Soshiotsuki Unveils Bold Fall 2026 Menswear Collection in Florence

The Soshiotsuki Fall 2026 Menswear collection made a striking debut at Pitti in Florence, showcasing the innovative vision of Japanese designer Soshi Otsuki. Following his recent win at the prestigious LVMH Prize, Otsuki’s first international show outside Japan drew significant attention, with expectations running high among attendees.

Arriving from Milan early on the morning of the show, Otsuki appeared bleary-eyed yet content after managing only a few hours of sleep during the bus journey. “It seems like it was well received, so I’m relieved,” he expressed, clearly pleased with the outcome of the presentation. The atmosphere in the historic refettorio of the Santa Maria Novella was charged as guests awaited the unveiling of a collection that had already generated considerable buzz.

Otsuki’s previous lookbooks had gained viral popularity for their nostalgic nod to Japan’s bubble era and their affinity for Armani tailoring. However, he was acutely aware of the need to establish a distinct identity separate from these influences. “I’ve been asked about Armani so much in interviews over the past few months that I’ve become a little neurotic about it,” he joked backstage. To address this, he collaborated with stylist Alister Mackie, infusing the collection with “a touch of ’80s flair” while keeping it firmly modern.

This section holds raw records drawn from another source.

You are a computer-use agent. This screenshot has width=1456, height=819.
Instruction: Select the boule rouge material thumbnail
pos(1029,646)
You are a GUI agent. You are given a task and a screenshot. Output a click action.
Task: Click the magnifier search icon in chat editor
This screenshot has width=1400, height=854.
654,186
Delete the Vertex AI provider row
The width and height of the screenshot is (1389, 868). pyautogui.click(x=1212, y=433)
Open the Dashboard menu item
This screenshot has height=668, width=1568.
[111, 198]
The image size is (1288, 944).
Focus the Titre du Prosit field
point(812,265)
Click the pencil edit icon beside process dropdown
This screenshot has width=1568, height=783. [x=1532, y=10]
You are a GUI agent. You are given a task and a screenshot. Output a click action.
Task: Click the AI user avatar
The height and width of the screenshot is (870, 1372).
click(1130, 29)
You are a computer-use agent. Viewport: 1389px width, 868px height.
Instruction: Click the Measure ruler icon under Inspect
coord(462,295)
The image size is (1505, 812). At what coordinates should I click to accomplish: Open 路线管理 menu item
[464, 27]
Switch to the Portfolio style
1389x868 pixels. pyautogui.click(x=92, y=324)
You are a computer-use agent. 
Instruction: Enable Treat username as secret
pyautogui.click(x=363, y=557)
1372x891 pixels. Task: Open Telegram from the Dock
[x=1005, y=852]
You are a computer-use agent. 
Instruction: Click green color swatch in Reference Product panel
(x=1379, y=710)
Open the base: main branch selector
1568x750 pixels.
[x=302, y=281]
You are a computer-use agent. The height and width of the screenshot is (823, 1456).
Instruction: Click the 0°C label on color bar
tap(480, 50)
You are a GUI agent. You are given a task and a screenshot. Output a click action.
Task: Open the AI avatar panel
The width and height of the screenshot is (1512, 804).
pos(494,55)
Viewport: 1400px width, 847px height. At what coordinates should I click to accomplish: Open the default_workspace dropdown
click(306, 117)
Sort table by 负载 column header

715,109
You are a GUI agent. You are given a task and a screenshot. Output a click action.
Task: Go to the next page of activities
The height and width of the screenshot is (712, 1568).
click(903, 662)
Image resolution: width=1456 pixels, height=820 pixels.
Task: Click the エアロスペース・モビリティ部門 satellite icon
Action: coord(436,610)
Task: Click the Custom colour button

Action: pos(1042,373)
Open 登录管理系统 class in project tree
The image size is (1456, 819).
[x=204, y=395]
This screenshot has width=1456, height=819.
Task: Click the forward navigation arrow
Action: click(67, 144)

The resources available to Otsuki post-LVMH win allowed him to expand his creative network. “I was able to incorporate the opinions of people who aren’t accustomed to Japanese salaryman culture,” he noted, indicating a desire to broaden his artistic scope. The collection’s intricate details and unique fabric choices truly set it apart. Notable features included oversized peak lapels, cropped and ribbed cardigans, and trousers adorned with an abundance of pleats, which created a striking visual effect. One standout look showcased a trompe l’oeil jumpsuit that cleverly mimicked a button-up shirt paired with trousers.

Otsuki’s innovative approach extended to fabric development as well. He yarn-dyed suiting fabrics in a fresh combination of black and beige to create a new shade of gray, an evolution of his renowned sewer-rat power suits. The collection also introduced bolder colors and textures, including vibrant orange cable knit sweaters, thick corduroy in shades of forest green and brown, and distinctive toffee leather suits, which contributed to a sense of freshness in tailoring.

A particularly noteworthy collaboration was with Proleta Re Art, a Japanese brand celebrated for its meticulous hand-stitched fabrics. Together, they produced a sashiko suit and jeans that blended traditional craftsmanship with contemporary streetwear. Additional partnerships included a quarter-zip design with Asics, cigarette holder rings crafted by artist Kota Okuda, and shirts developed with Spanish shirtmaker Camisas Monolo. These collaborations reflect Otsuki’s strategic efforts to widen his brand’s influence and establish a lasting legacy.

The reception to the collection was overwhelmingly positive. As the show concluded, attendees rushed to catch a glimpse of this emerging talent from Japan. One enthusiastic audience member exclaimed, “Beyond! It was beyond!” Otsuki, embracing the moment with his characteristic calmness, absorbed the acclaim while navigating through a sea of flashing cameras.

This debut at Pitti not only marks a significant milestone for Otsuki but also signals a new chapter in global menswear, blending influences from both Japan and beyond. The Fall 2026 collection stands as a testament to his artistic evolution and his commitment to pushing the boundaries of contemporary tailoring.